Ci siamo visti l’ultima volta – ricordi? – un paio d’anni fa, al funerale di un comune amico e collega. Mi paresti un po’ stralunato, in verità. Ma forse era per il gran caldo di quel luglio fiorentino.

Non ti vidi invece, ma probabilmente c’eri, l’anno scorso, a quello di Antonio, il tuo alter ego enoico. Bosi&Villo, vi chiamavano.

Domani invece, in questo freddo dicembre, andrò purtroppo a un altro funerale: il tuo.

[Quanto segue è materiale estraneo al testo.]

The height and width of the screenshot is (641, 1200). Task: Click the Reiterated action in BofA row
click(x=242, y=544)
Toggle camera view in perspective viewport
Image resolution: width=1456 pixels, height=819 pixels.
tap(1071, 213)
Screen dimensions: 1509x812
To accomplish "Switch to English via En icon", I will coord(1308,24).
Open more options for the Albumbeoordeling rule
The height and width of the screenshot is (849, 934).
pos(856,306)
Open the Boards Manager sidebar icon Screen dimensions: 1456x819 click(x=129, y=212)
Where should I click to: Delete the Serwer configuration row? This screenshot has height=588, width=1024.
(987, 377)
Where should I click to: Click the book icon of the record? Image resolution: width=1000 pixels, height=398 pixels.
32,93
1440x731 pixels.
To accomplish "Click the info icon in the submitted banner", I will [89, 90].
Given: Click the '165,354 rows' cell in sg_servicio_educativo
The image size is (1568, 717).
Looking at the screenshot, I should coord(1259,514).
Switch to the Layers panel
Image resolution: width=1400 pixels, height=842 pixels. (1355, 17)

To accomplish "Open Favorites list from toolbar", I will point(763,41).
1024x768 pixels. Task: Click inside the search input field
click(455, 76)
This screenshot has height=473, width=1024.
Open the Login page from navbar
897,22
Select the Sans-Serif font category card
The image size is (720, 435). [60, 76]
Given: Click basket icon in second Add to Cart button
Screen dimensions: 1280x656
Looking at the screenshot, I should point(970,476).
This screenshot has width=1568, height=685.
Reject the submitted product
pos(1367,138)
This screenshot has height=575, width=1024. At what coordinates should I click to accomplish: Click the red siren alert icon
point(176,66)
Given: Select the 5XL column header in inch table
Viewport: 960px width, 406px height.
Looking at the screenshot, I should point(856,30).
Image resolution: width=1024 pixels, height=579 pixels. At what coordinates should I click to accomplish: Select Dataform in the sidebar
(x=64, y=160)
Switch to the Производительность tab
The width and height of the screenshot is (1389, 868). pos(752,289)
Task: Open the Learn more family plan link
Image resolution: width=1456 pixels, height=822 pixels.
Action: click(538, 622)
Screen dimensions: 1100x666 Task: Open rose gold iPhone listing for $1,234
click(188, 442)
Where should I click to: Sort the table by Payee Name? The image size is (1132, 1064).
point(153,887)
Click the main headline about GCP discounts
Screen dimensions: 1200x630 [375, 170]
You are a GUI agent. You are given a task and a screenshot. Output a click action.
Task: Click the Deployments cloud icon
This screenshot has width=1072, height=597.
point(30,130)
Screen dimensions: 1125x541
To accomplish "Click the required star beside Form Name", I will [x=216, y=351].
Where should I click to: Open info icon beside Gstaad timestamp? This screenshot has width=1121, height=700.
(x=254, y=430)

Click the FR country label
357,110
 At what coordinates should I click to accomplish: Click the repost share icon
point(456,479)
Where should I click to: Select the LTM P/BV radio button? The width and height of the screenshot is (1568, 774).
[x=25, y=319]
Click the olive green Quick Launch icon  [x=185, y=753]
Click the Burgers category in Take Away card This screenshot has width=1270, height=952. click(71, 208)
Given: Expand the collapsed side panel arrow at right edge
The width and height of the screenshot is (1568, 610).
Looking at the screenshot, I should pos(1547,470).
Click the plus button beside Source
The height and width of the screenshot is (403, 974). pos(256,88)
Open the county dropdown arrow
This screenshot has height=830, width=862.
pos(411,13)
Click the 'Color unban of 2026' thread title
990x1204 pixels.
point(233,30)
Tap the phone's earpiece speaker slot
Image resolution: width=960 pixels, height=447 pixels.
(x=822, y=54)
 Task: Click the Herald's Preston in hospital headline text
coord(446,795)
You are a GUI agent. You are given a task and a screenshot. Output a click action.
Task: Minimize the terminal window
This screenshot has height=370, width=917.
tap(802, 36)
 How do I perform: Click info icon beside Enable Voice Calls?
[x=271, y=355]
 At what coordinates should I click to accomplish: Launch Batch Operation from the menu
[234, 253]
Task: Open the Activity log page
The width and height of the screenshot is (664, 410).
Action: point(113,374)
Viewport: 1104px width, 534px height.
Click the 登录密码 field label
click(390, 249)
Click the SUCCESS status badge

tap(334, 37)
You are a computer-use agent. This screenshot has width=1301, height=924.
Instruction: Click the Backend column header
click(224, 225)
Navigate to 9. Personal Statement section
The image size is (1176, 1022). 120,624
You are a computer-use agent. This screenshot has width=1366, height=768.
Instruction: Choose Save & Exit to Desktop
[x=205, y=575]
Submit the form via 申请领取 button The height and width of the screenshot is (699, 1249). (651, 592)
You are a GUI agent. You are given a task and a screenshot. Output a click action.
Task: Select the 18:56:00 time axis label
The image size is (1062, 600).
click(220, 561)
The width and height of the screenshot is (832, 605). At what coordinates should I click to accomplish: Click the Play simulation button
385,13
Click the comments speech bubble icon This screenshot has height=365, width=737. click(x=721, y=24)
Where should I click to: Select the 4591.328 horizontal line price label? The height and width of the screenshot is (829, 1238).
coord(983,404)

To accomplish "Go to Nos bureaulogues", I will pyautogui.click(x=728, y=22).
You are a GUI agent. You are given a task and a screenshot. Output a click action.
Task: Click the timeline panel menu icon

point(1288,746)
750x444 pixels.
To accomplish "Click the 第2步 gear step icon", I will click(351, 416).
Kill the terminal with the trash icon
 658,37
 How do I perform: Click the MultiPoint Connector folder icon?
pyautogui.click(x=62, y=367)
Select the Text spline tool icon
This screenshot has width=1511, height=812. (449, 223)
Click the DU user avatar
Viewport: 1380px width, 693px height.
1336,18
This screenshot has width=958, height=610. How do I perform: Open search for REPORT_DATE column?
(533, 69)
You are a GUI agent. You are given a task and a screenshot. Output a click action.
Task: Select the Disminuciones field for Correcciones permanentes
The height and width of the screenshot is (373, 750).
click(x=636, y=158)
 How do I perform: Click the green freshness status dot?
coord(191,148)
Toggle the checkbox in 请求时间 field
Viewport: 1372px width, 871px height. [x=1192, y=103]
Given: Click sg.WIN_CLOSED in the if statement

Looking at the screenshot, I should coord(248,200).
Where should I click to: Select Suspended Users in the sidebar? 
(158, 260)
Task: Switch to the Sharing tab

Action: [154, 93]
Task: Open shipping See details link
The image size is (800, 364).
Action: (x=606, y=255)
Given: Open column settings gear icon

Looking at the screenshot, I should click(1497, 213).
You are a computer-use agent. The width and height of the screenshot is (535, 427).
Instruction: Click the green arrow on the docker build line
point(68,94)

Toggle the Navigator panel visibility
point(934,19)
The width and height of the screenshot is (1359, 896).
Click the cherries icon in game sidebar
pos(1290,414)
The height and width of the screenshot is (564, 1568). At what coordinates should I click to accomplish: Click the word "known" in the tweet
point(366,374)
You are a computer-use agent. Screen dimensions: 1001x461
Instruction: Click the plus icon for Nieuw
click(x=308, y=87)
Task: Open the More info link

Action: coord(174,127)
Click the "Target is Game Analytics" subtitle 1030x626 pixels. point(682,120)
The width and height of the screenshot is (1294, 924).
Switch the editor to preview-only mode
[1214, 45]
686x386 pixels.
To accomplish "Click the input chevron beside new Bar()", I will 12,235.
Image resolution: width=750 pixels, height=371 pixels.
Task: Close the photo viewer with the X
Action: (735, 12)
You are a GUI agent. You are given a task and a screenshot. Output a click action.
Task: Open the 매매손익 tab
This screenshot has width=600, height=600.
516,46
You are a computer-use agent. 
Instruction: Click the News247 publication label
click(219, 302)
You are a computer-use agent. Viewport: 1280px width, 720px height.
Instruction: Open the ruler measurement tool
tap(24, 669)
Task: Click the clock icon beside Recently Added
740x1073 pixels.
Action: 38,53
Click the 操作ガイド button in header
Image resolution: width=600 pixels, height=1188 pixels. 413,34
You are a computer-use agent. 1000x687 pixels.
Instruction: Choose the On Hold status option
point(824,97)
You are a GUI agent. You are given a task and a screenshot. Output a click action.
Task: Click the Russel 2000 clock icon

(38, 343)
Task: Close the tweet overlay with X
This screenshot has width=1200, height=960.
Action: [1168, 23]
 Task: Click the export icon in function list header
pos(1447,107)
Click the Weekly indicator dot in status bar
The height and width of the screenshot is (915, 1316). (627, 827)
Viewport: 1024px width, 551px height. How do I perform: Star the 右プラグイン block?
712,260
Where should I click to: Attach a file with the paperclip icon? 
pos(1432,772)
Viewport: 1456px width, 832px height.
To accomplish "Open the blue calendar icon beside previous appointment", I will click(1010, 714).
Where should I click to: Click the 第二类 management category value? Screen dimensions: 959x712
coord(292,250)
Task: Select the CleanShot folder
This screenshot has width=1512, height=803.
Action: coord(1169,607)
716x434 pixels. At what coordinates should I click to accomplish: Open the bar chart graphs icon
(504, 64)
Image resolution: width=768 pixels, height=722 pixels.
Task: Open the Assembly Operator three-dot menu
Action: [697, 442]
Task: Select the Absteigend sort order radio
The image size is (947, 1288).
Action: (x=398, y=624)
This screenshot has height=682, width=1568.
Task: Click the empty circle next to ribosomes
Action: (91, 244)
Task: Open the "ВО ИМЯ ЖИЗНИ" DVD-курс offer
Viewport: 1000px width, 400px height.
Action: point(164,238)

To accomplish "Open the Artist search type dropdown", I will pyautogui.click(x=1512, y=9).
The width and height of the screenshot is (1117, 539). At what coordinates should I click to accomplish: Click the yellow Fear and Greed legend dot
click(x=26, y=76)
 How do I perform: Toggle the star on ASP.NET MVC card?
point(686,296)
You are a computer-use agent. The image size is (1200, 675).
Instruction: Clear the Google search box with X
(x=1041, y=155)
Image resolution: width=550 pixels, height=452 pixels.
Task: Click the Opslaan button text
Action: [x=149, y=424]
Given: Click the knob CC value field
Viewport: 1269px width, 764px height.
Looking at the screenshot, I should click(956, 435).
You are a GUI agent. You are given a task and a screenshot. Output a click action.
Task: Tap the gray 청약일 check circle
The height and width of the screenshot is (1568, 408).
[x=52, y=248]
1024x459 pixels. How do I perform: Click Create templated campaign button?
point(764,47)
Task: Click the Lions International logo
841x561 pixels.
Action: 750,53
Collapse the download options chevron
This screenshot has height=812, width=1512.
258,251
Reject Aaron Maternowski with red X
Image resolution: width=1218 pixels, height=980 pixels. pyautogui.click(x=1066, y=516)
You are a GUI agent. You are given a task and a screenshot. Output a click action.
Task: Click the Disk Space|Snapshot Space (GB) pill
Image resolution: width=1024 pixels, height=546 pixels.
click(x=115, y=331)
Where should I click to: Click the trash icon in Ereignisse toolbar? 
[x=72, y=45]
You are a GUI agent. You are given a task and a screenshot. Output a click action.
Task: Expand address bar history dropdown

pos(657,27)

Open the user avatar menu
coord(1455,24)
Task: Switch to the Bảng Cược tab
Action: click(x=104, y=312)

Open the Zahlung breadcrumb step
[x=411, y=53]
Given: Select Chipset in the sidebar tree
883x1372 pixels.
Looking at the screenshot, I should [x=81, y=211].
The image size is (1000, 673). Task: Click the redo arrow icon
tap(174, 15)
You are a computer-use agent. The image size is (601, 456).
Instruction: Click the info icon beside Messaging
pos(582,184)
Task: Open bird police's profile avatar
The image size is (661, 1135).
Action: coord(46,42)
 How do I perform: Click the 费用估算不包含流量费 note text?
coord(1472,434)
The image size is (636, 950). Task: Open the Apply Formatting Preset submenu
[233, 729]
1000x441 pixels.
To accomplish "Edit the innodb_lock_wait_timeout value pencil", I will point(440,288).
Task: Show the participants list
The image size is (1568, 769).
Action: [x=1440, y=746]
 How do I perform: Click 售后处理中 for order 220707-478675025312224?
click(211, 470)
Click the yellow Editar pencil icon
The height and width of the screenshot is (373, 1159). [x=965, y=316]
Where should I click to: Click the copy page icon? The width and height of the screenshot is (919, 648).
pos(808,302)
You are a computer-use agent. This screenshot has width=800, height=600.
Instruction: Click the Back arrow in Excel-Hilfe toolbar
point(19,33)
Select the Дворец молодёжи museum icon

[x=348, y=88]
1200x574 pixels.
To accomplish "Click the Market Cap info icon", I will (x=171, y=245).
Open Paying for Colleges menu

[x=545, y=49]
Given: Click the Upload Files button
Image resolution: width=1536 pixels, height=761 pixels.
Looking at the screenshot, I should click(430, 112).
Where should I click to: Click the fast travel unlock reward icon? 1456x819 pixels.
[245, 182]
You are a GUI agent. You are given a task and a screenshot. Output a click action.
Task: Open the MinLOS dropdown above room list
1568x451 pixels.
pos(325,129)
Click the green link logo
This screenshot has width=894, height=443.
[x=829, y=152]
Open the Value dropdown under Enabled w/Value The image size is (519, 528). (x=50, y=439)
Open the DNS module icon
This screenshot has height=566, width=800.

Impossibile resistere ai ricordi.

Fine dei gaudenti anni ’80 e primi anni ’90, quando dietro al bancone del bar dell’Helvetia & Bristol, allora diretto dal mitico Pietro Panelli, troneggiavano le bottiglie di whisky pregiato intestate personalmente a te e al tuo compare. Io ero alle prime armi, tu solido a La Nazione, ma ci siamo presi subito: il Chianti, i libri, il vino, i viaggi. Mi piacevano quei tuoi modi eleganti e la tua causticità controllata, ma tagliente. I commenti a mezza bocca, la voce tonante del Villo, le tue alzate di sopracciglio che dicevano più di ogni parola. Non poche le zingarate enoturistiche, col naso dentro al bicchiere. Quella volta nel ristorantone in centro, quando il rosso sapeva di tappo ma nessuno, tranne noi, che avesse il coraggio di farlo presente al produttore. Non ci piaceva il chiasso, nemmeno il conformismo però. A te piaceva la politica, a me no. Hai fatto a lungo anche quella e dalle sponde meno scontate.

Mi spiace di non aver sottomano il famoso cassetto dal quale, ogni tanto, mi capita di tirare fuori vecchie foto dimenticate. Ne avrei certamente trovata una di noi due con un sorrisetto beffardo stampato in viso e un bicchiere in mano.

So long, Enrico.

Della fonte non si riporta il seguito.